▸ Task prompt:
In the entries that follow, how many lines include "Viewport"? Give the number and nothing else.

▸ Material for the task:
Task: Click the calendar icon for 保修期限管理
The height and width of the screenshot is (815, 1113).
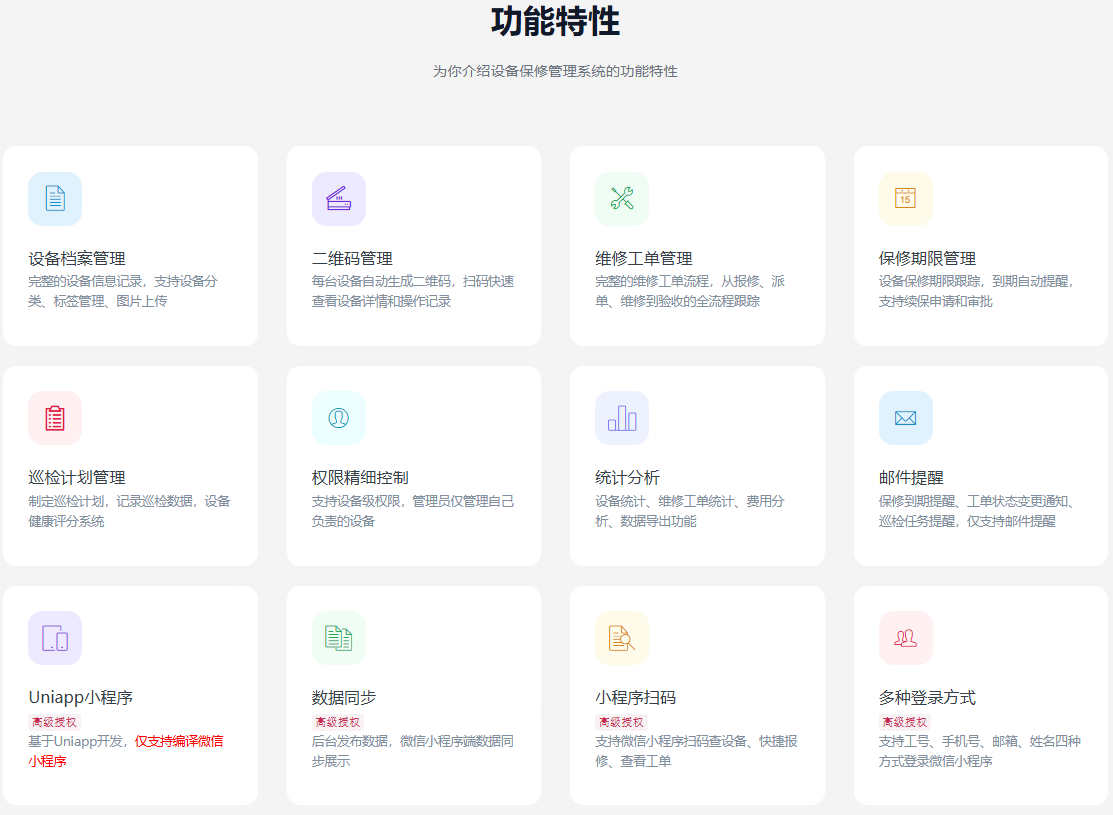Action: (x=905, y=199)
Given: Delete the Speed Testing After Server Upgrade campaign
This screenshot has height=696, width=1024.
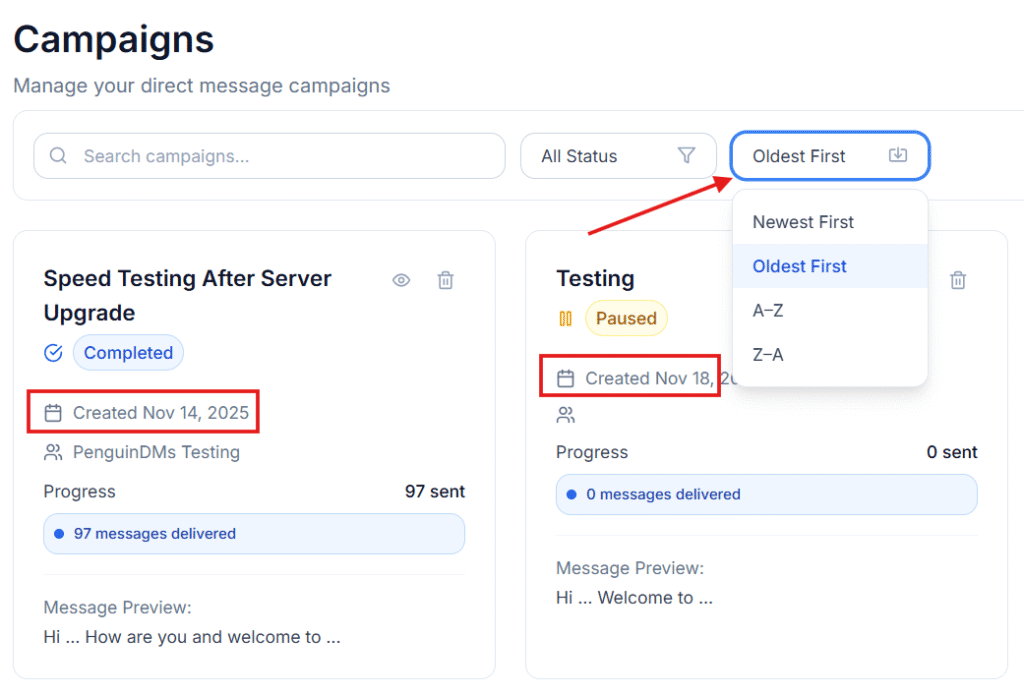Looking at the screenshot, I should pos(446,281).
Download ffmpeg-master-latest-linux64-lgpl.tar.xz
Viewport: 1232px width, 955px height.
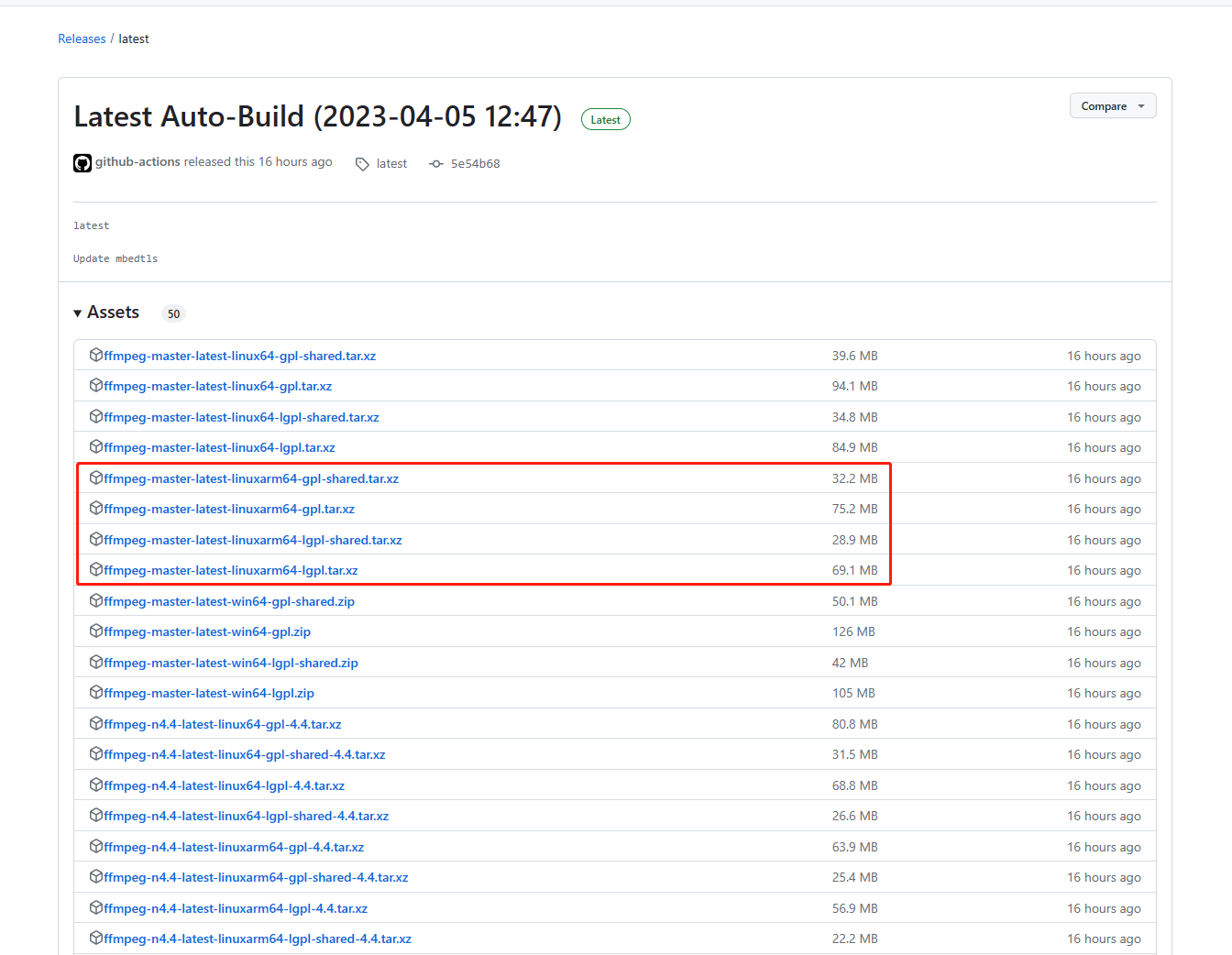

---

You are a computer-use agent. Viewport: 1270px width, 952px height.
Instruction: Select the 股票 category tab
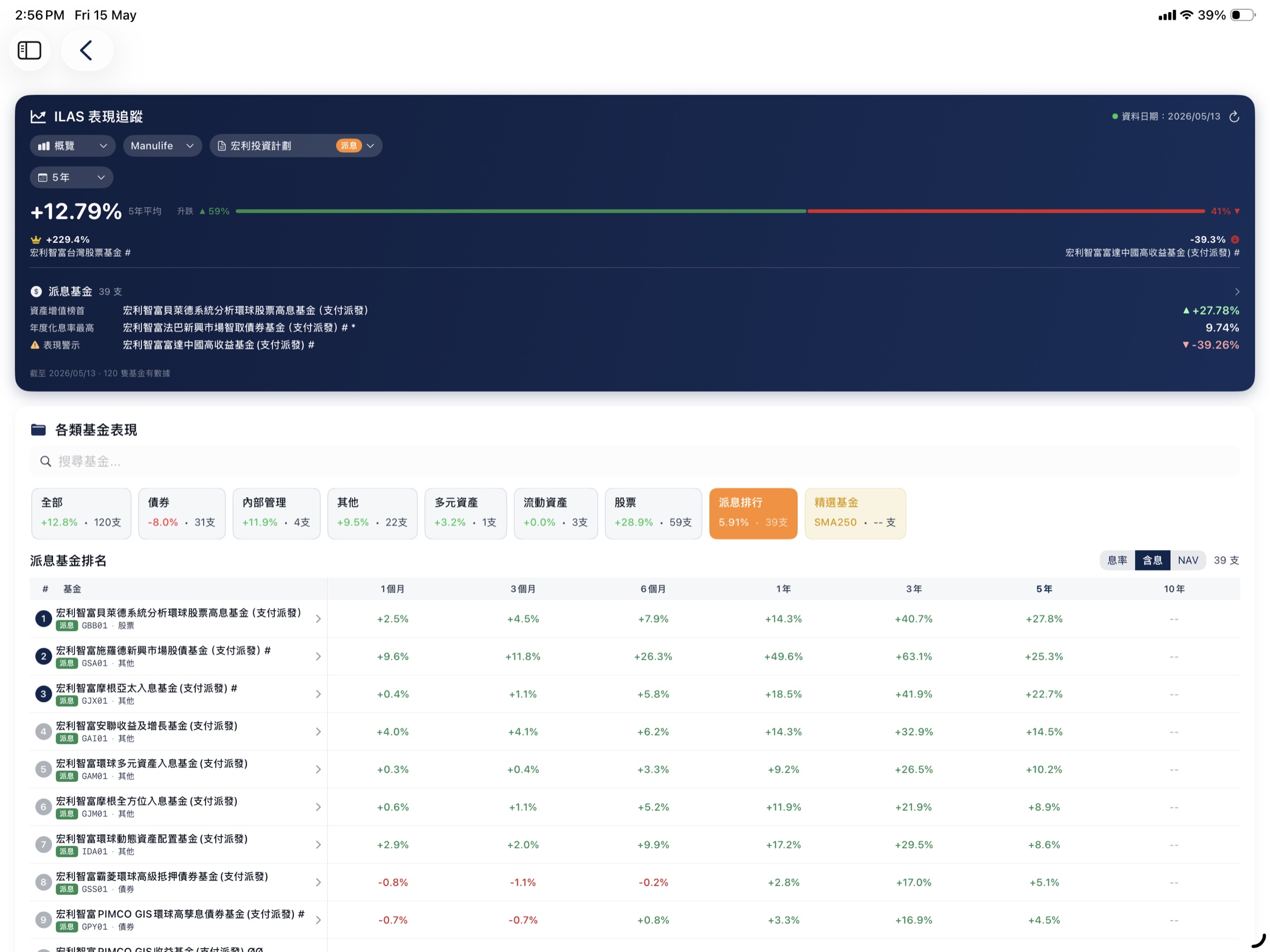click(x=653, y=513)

▸ Your solution:
2